En une dizaine de zooms, apparaît ainsi ce que les acteurs syndicaux ont pu faire émerger dans le dialogue approfondi avec les salariés : ces tranches de vie, ce n’est pas la vie en tranche mais une globalité qui est approchée. En quelques pages, différentes situations sont décrites dont celle des cadres tiraillés voire « cisaillés » par des contraintes et des efforts en tous sens. Il n’est pas surprenant d’apprendre que les cadres ont bien accueilli ce travail d’écoute qui vient libérer une parole restreinte ou empêchée par la pratique des discours managériaux descendants et l’impossibilité de faire remonter sans risque les problèmes du terrain.

Le travail de terrain a été mis en dialogue avec l’appui méthodologique et théorique des chercheurs qui ont accompagné la démarche de bout en bout.

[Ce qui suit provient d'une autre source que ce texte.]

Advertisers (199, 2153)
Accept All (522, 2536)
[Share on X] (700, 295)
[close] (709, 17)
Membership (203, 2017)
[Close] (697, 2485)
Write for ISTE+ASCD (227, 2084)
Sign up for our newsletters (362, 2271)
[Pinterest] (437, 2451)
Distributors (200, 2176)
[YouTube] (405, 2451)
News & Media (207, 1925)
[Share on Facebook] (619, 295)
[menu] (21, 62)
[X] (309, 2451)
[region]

Après cette passionnante première partie rédigée par François Daniellou, le livre entre donc dans une démarche d’analyse plus approfondie, avec trois exposés plus théoriques donnant des clés de lecture pour resituer le vécu individuel dans ses perspectives collectives (les changements d’organisation, les âges au travail, l’engagement de la personne et la relation à autrui).

Certes, le tableau dépeint est bien sombre ; mais loin de tout fatalisme, ce livre a été conçu comme une invitation à reprendre la main. Toute la troisième partie retrace d’ailleurs l’expérience des équipes, d’abord intimidées par une entreprise de « recherche » assez éloignée de leurs pratiques, puis découvrant peu à peu à quel point cette démarche était une formidable opportunité d’entrer en contact avec les salariés et de changer leur quotidien en les aidant à représenter leur travail. C’est l’idée même de la représentation syndicale qui est ici mise en jeu d’une façon originale et nouvelle.

Cette recherche-action a ainsi transformé les acteurs syndicaux, tant en ce qui concerne les pratiques de formation que l’action syndicale proprement dite. En cela, la démarche peut régénérer notre point de vue sur la façon de constituer, par le dialogue entre salariés et militants et la re-connaissance des situations de travail, le rapport de force préalable à la transformation sociale des situations de travail. En cela, cette démarche donne corps et chair au sous-titre du livre qui nous invite à « résister collectivement à l’intensification du travail ».